Repurposing rosmarinic acid as an anti-colorectal cancer agent through bolstering T cell anti-tumor immunity by enhancing activation of MEK1-mediated TCR signaling.

Activation of the T cell receptor (TCR) complex is fundamental to initiating adaptive immune responses, particularly in CD8⁺ cytotoxic T lymphocytes that mediate anti-tumor immunity. However, the immunosuppressive tumor microenvironment often impairs TCR signaling, limiting the efficacy of T cell-based cancer immunotherapies. Here, we report the identification of rosmarinic acid (RA), a naturally occurring polyphenolic compound, as a potent small molecule enhancer of TCR signaling. RA significantly augments IL-2 and IFN-γ production, promotes T cell proliferation, and enhances cytotoxicity of CD8⁺ T cells in vitro.

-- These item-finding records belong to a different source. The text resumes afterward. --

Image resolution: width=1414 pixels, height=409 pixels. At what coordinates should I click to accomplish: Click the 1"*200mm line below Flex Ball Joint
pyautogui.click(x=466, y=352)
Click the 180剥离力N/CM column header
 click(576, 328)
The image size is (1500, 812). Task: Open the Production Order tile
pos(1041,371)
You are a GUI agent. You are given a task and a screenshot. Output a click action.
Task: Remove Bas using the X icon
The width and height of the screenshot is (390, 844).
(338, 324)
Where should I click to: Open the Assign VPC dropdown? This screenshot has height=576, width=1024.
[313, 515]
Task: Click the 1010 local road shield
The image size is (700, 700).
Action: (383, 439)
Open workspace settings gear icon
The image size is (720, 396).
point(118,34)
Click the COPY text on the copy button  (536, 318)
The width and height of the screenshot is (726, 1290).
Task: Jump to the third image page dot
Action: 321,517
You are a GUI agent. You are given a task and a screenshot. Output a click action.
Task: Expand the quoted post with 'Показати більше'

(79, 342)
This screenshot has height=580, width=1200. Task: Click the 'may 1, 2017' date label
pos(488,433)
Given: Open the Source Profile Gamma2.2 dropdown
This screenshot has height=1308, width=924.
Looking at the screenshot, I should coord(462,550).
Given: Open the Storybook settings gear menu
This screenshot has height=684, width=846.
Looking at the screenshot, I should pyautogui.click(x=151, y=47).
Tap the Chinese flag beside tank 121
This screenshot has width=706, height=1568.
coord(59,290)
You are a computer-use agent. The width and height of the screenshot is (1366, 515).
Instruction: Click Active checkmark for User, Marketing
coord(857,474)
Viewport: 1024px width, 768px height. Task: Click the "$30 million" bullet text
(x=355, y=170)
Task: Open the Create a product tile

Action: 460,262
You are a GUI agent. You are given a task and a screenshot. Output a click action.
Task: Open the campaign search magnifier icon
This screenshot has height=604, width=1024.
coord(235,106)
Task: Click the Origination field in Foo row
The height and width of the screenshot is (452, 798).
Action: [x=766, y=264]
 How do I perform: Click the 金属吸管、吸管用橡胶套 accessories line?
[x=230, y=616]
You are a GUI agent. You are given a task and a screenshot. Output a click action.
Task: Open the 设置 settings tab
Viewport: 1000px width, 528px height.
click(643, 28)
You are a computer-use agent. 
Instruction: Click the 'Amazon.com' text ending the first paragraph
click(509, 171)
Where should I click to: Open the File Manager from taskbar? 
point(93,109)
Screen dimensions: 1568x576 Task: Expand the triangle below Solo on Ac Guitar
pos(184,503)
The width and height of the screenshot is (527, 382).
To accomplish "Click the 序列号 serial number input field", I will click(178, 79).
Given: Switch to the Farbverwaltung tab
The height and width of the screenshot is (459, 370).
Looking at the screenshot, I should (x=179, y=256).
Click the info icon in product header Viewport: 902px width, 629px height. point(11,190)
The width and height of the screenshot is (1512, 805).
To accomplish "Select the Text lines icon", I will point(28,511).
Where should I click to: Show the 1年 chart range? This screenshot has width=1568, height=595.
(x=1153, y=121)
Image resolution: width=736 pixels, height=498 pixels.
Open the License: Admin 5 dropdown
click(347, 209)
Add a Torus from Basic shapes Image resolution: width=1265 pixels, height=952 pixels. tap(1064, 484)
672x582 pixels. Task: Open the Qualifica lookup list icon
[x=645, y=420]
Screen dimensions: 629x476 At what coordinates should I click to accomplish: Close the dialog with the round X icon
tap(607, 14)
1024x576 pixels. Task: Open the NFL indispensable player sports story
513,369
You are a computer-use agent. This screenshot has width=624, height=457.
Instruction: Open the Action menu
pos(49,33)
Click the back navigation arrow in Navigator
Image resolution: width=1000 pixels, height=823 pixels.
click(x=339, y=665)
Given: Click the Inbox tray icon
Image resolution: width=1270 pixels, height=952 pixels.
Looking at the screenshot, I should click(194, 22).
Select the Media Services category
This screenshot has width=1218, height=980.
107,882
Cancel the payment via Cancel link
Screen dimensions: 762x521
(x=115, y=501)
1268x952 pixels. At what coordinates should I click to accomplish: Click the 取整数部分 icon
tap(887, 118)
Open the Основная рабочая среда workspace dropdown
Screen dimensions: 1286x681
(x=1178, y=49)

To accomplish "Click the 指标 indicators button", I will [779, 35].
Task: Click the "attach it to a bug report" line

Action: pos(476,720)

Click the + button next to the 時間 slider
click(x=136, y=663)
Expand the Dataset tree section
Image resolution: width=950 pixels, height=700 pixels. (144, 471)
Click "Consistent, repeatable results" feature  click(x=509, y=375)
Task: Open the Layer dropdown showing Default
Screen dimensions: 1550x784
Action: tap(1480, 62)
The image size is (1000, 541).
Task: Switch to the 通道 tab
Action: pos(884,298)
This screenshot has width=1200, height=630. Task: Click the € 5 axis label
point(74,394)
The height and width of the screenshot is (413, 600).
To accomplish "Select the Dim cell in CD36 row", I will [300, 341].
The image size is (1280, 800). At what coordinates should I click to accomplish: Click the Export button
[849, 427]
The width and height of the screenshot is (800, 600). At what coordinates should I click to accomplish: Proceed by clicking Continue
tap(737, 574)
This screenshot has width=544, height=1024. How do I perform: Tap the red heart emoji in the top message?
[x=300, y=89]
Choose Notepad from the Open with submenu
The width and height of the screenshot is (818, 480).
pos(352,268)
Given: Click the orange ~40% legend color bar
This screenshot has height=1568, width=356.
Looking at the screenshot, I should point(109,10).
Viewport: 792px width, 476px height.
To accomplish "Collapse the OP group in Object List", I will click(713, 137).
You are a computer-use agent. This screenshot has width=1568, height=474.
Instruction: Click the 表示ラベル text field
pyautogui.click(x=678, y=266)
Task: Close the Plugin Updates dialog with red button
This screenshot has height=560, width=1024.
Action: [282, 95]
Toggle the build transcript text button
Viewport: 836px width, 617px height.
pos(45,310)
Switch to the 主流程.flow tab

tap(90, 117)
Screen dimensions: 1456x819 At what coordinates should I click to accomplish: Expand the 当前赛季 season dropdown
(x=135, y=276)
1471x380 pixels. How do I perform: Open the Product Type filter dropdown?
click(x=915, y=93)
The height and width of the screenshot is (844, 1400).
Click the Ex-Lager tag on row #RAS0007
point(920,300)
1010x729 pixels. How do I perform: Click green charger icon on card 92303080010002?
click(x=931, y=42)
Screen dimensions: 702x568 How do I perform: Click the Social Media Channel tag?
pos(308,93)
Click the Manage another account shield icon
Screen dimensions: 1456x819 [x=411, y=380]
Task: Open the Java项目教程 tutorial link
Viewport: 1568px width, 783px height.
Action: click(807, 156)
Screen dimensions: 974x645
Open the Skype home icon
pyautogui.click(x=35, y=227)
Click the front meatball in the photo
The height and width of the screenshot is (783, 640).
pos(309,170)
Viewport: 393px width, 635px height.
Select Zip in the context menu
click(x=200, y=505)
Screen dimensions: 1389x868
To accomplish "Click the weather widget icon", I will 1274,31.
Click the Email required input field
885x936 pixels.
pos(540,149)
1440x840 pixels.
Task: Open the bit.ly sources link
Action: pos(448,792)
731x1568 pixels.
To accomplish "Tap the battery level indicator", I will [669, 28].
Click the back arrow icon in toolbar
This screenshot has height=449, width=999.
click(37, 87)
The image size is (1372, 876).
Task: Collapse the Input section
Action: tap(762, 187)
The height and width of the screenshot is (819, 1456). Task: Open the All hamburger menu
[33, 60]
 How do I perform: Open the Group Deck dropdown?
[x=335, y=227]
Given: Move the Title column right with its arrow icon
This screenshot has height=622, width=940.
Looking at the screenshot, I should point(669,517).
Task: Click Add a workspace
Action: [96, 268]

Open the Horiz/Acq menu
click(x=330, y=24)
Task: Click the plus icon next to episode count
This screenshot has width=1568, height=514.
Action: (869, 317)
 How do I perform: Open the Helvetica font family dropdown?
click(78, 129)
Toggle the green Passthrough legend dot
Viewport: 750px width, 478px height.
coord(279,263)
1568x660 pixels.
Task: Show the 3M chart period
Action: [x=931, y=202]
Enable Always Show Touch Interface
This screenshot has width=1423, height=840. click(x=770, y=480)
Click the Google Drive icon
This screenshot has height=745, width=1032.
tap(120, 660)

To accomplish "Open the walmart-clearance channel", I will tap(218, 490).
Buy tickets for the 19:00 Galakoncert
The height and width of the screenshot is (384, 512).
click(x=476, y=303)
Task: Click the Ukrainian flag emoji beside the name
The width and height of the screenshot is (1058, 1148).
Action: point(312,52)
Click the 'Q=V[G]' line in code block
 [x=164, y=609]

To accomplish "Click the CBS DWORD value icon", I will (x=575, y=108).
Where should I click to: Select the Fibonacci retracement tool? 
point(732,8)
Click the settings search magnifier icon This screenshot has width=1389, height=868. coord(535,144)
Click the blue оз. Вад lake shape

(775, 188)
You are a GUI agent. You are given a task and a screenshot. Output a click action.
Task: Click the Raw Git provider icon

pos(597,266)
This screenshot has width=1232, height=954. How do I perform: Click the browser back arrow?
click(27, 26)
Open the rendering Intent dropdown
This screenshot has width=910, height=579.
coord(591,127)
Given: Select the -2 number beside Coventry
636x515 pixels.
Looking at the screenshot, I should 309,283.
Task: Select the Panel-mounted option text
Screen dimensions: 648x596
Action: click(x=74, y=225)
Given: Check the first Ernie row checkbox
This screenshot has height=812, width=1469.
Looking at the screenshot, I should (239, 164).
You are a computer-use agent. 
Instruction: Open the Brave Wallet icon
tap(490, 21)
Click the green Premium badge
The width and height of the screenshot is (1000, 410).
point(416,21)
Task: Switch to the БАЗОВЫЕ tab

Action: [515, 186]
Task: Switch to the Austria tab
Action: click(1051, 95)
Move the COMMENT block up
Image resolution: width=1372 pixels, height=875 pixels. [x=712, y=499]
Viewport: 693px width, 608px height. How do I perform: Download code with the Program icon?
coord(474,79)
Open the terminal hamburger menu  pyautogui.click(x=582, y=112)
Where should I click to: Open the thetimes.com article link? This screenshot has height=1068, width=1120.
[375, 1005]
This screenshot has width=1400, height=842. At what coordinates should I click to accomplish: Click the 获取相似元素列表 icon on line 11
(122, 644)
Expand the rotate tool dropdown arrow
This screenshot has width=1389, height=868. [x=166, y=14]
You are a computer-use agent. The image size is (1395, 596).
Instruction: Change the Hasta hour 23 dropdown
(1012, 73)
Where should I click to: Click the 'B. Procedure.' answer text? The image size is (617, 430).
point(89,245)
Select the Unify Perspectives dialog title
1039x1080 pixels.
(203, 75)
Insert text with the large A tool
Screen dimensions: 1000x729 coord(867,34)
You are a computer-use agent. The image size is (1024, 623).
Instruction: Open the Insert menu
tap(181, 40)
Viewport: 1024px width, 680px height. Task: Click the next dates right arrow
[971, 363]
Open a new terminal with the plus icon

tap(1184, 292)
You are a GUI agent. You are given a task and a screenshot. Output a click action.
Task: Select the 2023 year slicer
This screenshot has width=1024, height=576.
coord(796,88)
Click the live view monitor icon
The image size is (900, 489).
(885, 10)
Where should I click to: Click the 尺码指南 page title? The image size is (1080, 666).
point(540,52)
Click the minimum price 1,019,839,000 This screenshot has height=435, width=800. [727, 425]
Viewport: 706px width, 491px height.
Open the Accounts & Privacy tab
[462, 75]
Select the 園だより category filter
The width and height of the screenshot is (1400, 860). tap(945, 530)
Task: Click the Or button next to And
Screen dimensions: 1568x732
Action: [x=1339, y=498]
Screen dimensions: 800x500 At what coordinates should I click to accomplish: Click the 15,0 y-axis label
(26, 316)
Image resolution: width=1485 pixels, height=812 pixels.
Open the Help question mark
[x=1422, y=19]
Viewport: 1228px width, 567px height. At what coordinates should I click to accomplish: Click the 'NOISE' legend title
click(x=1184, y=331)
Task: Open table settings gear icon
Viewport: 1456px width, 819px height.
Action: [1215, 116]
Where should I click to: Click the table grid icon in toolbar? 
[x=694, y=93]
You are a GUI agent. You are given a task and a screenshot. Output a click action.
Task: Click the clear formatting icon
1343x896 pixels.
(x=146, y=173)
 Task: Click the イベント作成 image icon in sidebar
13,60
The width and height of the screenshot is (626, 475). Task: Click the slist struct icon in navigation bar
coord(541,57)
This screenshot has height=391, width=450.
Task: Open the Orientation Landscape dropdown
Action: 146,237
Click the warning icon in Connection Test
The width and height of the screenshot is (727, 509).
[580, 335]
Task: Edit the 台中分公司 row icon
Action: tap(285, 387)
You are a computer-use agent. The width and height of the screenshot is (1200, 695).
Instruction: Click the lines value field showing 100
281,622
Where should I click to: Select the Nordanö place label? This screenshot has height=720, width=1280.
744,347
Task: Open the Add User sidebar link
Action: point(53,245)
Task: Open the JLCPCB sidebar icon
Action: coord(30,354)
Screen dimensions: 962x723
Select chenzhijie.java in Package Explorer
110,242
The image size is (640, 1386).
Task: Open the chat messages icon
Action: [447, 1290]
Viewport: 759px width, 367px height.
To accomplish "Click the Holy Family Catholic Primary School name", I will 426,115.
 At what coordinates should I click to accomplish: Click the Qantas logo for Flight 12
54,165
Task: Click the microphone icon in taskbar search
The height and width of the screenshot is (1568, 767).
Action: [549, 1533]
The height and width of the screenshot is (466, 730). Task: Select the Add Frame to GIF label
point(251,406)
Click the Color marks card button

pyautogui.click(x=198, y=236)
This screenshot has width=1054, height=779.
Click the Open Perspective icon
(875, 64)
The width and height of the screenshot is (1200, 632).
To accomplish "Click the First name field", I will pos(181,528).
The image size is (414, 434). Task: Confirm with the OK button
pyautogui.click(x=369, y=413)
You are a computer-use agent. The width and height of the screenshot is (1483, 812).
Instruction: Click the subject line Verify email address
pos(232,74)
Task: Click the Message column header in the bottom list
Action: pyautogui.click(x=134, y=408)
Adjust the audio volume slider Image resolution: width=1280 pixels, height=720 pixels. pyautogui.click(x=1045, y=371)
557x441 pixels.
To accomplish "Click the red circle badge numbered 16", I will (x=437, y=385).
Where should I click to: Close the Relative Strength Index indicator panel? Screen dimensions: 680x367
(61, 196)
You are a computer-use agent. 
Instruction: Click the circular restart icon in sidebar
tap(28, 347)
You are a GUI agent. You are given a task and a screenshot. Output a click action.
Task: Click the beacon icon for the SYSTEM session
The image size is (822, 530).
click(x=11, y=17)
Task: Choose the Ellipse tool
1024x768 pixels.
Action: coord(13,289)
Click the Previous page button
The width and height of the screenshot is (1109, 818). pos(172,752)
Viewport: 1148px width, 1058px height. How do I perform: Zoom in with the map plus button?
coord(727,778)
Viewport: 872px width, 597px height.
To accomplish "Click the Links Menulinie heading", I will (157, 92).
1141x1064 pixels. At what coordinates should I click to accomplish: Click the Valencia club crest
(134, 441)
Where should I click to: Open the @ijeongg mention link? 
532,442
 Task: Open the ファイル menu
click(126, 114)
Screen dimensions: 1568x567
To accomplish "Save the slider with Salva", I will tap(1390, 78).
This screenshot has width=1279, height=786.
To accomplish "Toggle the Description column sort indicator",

Mechanistically, RA directly binds to MEK1, a key kinase in the MAPK/ERK pathway, with high affinity, leading to reduced MEK1 phosphorylation and downstream signaling activation. Transcriptomic and metabolic profiling of RA-treated CD8⁺ T cells revealed upregulation of genes associated with TCR signaling, calcium flux, PPAR signaling, and oxidative phosphorylation, indicating a broad remodeling of T cell effector function and metabolism. In vivo, RA treatment significantly suppressed tumor growth, increased tumor-infiltrating lymphocyte (TIL) frequency, and improved survival in MC38 tumor-bearing mice. These effects were abrogated upon CD8⁺ T cell depletion, confirming their central role. Furthermore, RA synergized with anti-PD-1 therapy and enhanced the efficacy of adoptively transferred OT-I T cells in colorectal tumor-bearing hosts. Collectively, our findings reveal RA as a novel immunomodulatory agent that boosts CD8⁺ T cell responses via MEK1-mediated TCR signaling enhancement, providing a promising strategy for drug repurposing in cancer immunotherapy.